By GalacticVespy • Score: 0 • April 11, 2025 9:54 PM
AITA for feeling jealous of my brother.
I, 20, almost 21, trans male have a younger brother, also trans male 17.
I think the jealousy started as soon as he was born. I learned at a young age that in order to get attention from my mom and step-dad, I would have to act out. So, I started misbehaving, badly.
But my relationship with my brother wasn't always the best.
I was your typical bully older brother. I hurt my brother a lot when we were little, which I now severely regret as now my brother and I are very close.
My brother, let's call him Mike, is practically a polar opposite of me. He has more friends, he is better at planning for the future. He has always been the more mature of us two. But that's not why I am jealous.
Our mom, let's call her B, has always been unstable in some ways.
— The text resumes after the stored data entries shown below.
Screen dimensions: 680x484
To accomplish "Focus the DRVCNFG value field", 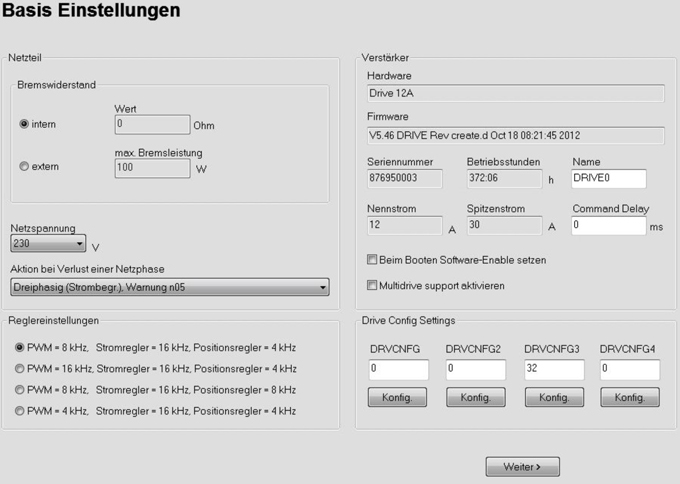I will coord(398,370).
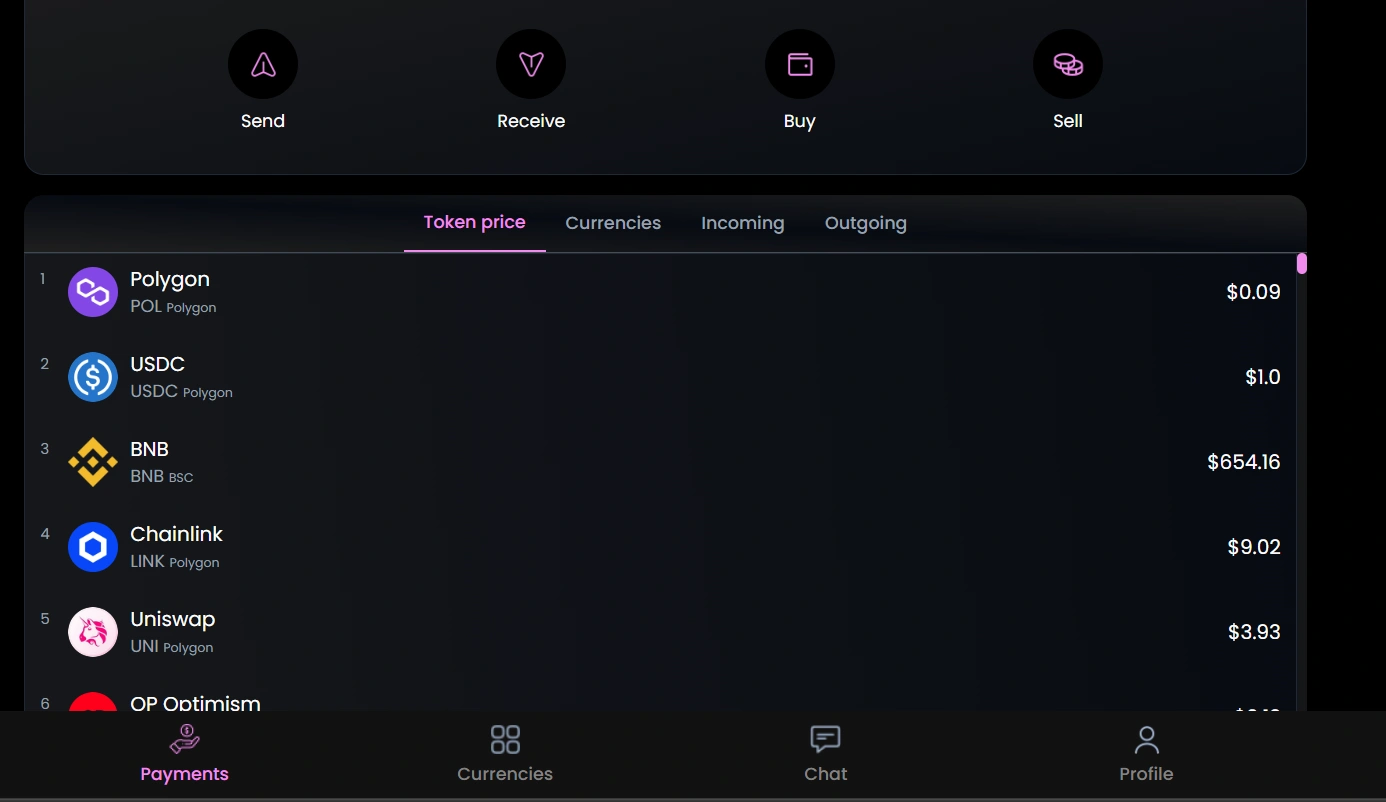
Task: Switch to the Currencies tab
Action: click(613, 223)
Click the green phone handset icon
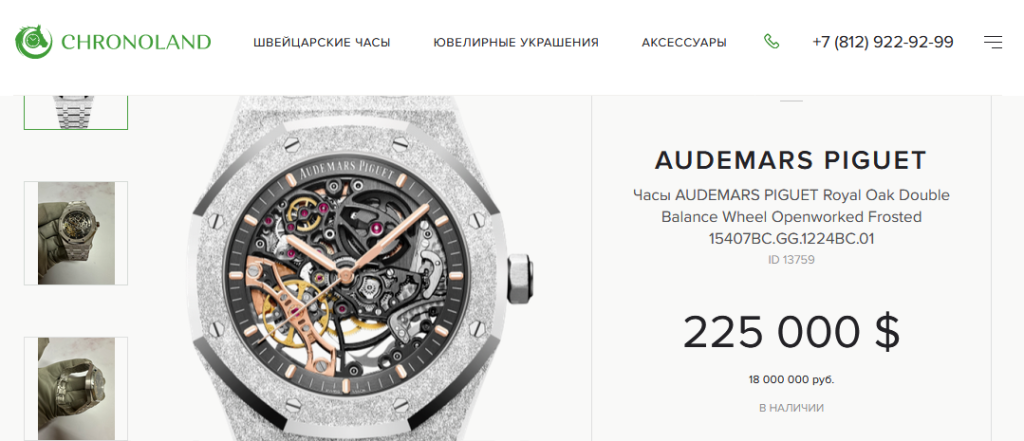Screen dimensions: 1024x441 pos(771,42)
As we grew up, we both realized this and I think we bonded over the shared experiences we had with her.
As we got older, the fighting between us slowly stopped, and we grew closer.
But here is the current situation.
B and my step-dad, let's call him J, have been spoiling my brother more since last year.
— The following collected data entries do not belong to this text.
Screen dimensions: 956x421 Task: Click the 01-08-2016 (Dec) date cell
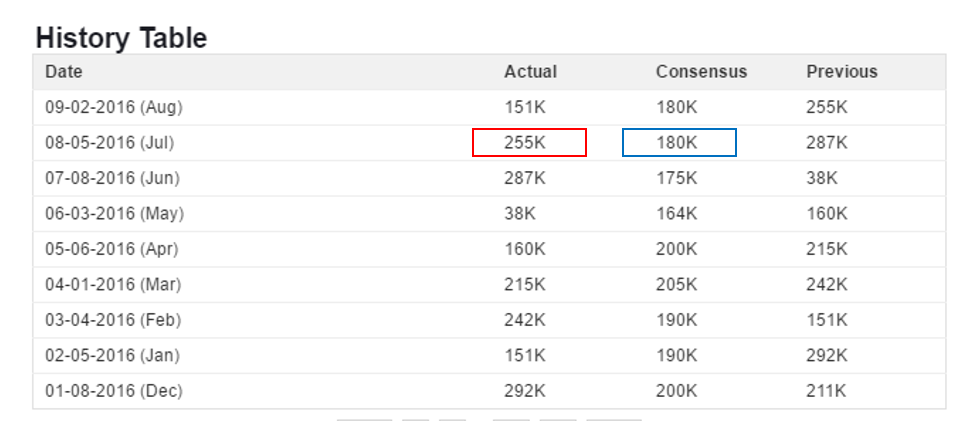click(114, 391)
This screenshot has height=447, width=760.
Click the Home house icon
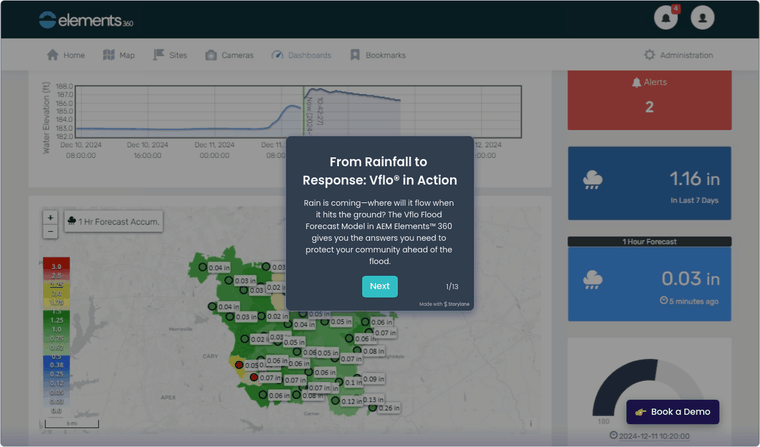point(52,55)
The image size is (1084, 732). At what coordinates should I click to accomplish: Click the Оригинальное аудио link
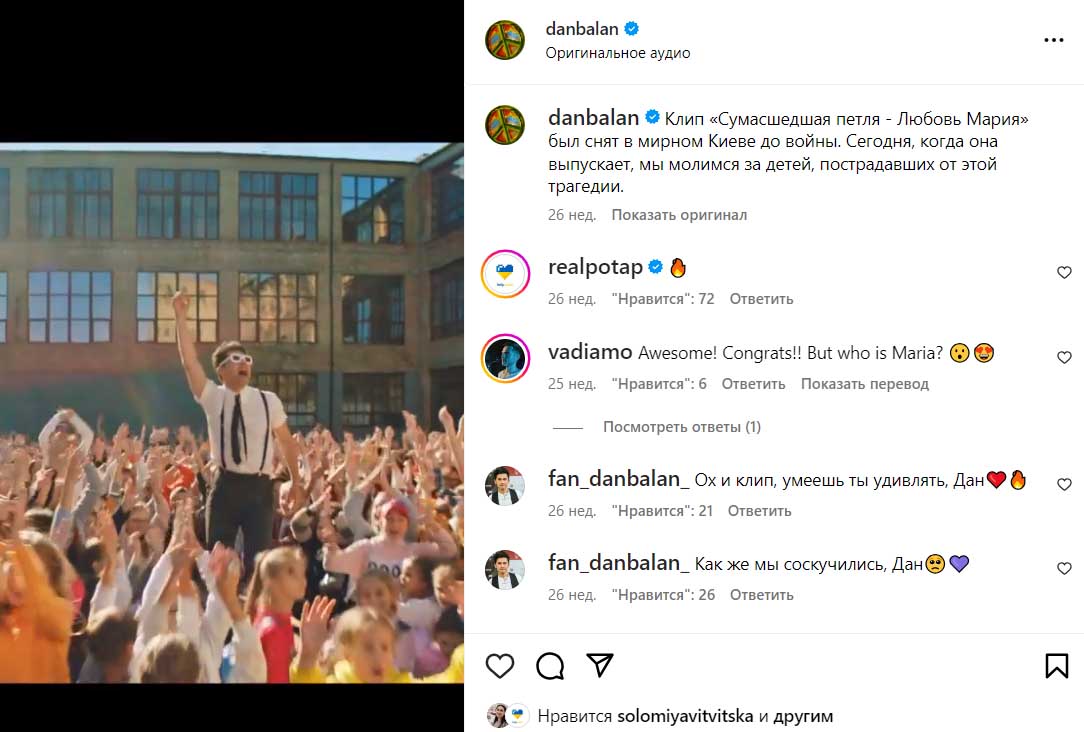click(x=617, y=53)
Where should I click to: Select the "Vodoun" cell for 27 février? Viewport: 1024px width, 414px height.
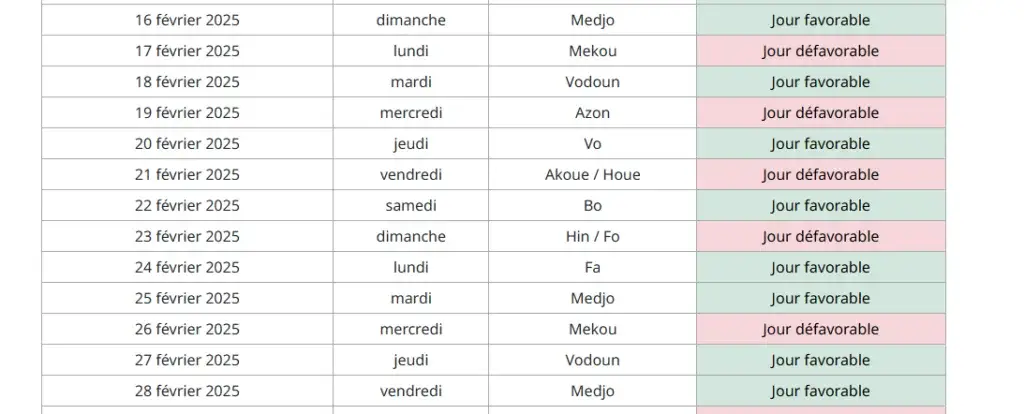(x=592, y=360)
On my birthday last July, they didn't get me any presents. Not even a card, and J had signed me up for a bake sale, which I did all the baking by myself. We were at this sale place from 3pm-10pm and my step-dad bought us tater tots at about 4:30pm and dropped us off at our current place of residence at 10:30pm without dinner.
Then, for my brother's birthday, B and J come over and give him gifts. I felt the jealousy in my heart then, but I wasn't really mad at my brother, just out parents.
But this upcoming Sunday, my brother gets to go to Illinois for his Spring Break, as a Graduation present from our mom and his dad, who is my step-dad.
I never got a graduation present. I wasn't even aware when I graduated in 2022 that I could even ask for one. So, I didn't get one.
But now, B and J want to throw a party for my 21st birthday and have it be a join graduation/early birthday party for my brother.
I know he is moving to another state, but that doesn't mean they should neglect me too, right?
Am i just overthinking it or am I right to feel a little jealous?